(Written problem):
Rewrite every row below, changing "GUI agent" to "interface agent" and leaving everything else unchanged.

(Input records):
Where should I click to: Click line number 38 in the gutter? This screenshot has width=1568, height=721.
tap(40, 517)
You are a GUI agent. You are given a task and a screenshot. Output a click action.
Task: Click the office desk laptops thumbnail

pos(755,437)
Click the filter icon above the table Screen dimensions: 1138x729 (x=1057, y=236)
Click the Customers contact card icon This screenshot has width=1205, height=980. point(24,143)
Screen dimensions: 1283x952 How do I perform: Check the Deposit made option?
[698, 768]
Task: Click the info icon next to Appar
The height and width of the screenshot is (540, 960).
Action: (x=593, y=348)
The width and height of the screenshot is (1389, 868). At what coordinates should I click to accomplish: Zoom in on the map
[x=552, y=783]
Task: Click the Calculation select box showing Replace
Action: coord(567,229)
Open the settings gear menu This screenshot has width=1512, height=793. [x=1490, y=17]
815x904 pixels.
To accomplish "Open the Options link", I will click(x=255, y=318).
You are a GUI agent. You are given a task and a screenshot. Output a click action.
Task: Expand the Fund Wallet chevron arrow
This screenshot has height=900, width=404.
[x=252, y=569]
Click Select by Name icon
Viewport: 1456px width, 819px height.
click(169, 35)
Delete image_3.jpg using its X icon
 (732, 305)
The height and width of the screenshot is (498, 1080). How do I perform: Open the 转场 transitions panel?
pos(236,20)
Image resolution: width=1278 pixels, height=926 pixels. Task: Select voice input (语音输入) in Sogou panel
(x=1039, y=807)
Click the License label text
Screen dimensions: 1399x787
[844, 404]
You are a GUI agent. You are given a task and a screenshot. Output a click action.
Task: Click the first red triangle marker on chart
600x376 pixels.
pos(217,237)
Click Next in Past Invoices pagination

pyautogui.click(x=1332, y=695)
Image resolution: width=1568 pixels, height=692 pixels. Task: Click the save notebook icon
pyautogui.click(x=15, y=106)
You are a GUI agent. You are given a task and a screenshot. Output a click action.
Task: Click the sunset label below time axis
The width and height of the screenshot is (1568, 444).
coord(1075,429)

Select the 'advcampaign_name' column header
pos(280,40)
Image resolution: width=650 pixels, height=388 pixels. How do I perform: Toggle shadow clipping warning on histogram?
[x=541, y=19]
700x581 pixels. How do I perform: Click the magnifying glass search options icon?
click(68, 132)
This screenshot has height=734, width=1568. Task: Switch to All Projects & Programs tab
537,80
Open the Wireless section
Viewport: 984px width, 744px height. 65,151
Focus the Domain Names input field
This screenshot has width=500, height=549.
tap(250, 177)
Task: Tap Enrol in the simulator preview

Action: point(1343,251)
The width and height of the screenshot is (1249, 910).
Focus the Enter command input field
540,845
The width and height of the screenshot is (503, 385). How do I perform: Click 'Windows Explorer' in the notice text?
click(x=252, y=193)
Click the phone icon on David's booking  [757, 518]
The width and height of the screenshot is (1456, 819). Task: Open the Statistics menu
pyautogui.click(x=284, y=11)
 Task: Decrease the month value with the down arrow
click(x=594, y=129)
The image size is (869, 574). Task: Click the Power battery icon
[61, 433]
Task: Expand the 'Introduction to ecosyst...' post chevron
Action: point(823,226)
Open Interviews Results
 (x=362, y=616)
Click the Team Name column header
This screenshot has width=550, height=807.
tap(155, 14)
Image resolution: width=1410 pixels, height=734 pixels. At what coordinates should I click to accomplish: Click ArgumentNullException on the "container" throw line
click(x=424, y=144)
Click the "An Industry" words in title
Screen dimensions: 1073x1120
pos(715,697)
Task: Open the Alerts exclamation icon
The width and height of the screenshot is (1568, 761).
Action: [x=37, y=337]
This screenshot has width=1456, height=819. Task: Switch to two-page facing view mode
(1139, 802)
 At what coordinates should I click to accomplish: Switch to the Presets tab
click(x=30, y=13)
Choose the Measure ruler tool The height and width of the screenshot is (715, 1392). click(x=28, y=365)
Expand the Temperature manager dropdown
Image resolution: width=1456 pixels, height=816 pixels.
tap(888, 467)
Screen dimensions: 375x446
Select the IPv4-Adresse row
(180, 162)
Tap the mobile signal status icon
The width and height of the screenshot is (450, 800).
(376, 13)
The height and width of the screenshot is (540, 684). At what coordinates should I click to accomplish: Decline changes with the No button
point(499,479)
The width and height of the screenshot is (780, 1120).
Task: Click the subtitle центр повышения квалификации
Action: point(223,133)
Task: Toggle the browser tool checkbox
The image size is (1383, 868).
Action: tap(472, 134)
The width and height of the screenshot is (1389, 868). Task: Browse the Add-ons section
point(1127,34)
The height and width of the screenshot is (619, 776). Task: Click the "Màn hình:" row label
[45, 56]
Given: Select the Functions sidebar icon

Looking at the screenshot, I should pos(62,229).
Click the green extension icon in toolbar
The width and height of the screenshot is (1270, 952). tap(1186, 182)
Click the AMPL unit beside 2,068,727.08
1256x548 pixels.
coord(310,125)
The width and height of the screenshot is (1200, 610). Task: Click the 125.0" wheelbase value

(The response):
Where should I click to: Click line number 38 in the gutter? This screenshot has width=1568, height=721.
tap(40, 517)
You are a interface agent. You are given a task and a screenshot. Output a click action.
Task: Click the office desk laptops thumbnail

pos(755,437)
Click the filter icon above the table Screen dimensions: 1138x729 (x=1057, y=236)
Click the Customers contact card icon This screenshot has width=1205, height=980. point(24,143)
Screen dimensions: 1283x952 How do I perform: Check the Deposit made option?
[698, 768]
Task: Click the info icon next to Appar
The height and width of the screenshot is (540, 960).
Action: (x=593, y=348)
The width and height of the screenshot is (1389, 868). At what coordinates should I click to accomplish: Zoom in on the map
[x=552, y=783]
Task: Click the Calculation select box showing Replace
Action: coord(567,229)
Open the settings gear menu This screenshot has width=1512, height=793. [x=1490, y=17]
815x904 pixels.
To accomplish "Open the Options link", I will click(x=255, y=318).
You are a interface agent. You are given a task and a screenshot. Output a click action.
Task: Expand the Fund Wallet chevron arrow
This screenshot has height=900, width=404.
[x=252, y=569]
Click Select by Name icon
Viewport: 1456px width, 819px height.
click(169, 35)
Delete image_3.jpg using its X icon
 (732, 305)
The height and width of the screenshot is (498, 1080). How do I perform: Open the 转场 transitions panel?
pos(236,20)
Image resolution: width=1278 pixels, height=926 pixels. Task: Select voice input (语音输入) in Sogou panel
(x=1039, y=807)
Click the License label text
Screen dimensions: 1399x787
[844, 404]
You are a interface agent. You are given a task and a screenshot. Output a click action.
Task: Click the first red triangle marker on chart
600x376 pixels.
pos(217,237)
Click Next in Past Invoices pagination

pyautogui.click(x=1332, y=695)
Image resolution: width=1568 pixels, height=692 pixels. Task: Click the save notebook icon
pyautogui.click(x=15, y=106)
You are a interface agent. You are given a task and a screenshot. Output a click action.
Task: Click the sunset label below time axis
The width and height of the screenshot is (1568, 444).
coord(1075,429)

Select the 'advcampaign_name' column header
pos(280,40)
Image resolution: width=650 pixels, height=388 pixels. How do I perform: Toggle shadow clipping warning on histogram?
[x=541, y=19]
700x581 pixels. How do I perform: Click the magnifying glass search options icon?
click(68, 132)
This screenshot has height=734, width=1568. Task: Switch to All Projects & Programs tab
537,80
Open the Wireless section
Viewport: 984px width, 744px height. 65,151
Focus the Domain Names input field
This screenshot has width=500, height=549.
tap(250, 177)
Task: Tap Enrol in the simulator preview

Action: point(1343,251)
The width and height of the screenshot is (1249, 910).
Focus the Enter command input field
540,845
The width and height of the screenshot is (503, 385). How do I perform: Click 'Windows Explorer' in the notice text?
click(x=252, y=193)
Click the phone icon on David's booking  [757, 518]
The width and height of the screenshot is (1456, 819). Task: Open the Statistics menu
pyautogui.click(x=284, y=11)
 Task: Decrease the month value with the down arrow
click(x=594, y=129)
The image size is (869, 574). Task: Click the Power battery icon
[61, 433]
Task: Expand the 'Introduction to ecosyst...' post chevron
Action: point(823,226)
Open Interviews Results
 (x=362, y=616)
Click the Team Name column header
This screenshot has width=550, height=807.
tap(155, 14)
Image resolution: width=1410 pixels, height=734 pixels. At what coordinates should I click to accomplish: Click ArgumentNullException on the "container" throw line
click(x=424, y=144)
Click the "An Industry" words in title
Screen dimensions: 1073x1120
pos(715,697)
Task: Open the Alerts exclamation icon
The width and height of the screenshot is (1568, 761).
Action: [x=37, y=337]
This screenshot has width=1456, height=819. Task: Switch to two-page facing view mode
(1139, 802)
 At what coordinates should I click to accomplish: Switch to the Presets tab
click(x=30, y=13)
Choose the Measure ruler tool The height and width of the screenshot is (715, 1392). click(x=28, y=365)
Expand the Temperature manager dropdown
Image resolution: width=1456 pixels, height=816 pixels.
tap(888, 467)
Screen dimensions: 375x446
Select the IPv4-Adresse row
(180, 162)
Tap the mobile signal status icon
The width and height of the screenshot is (450, 800).
(376, 13)
The height and width of the screenshot is (540, 684). At what coordinates should I click to accomplish: Decline changes with the No button
point(499,479)
The width and height of the screenshot is (780, 1120).
Task: Click the subtitle центр повышения квалификации
Action: point(223,133)
Task: Toggle the browser tool checkbox
The image size is (1383, 868).
Action: tap(472, 134)
The width and height of the screenshot is (1389, 868). Task: Browse the Add-ons section
point(1127,34)
The height and width of the screenshot is (619, 776). Task: Click the "Màn hình:" row label
[45, 56]
Given: Select the Functions sidebar icon

Looking at the screenshot, I should pos(62,229).
Click the green extension icon in toolbar
The width and height of the screenshot is (1270, 952). tap(1186, 182)
Click the AMPL unit beside 2,068,727.08
1256x548 pixels.
coord(310,125)
The width and height of the screenshot is (1200, 610). Task: Click the 125.0" wheelbase value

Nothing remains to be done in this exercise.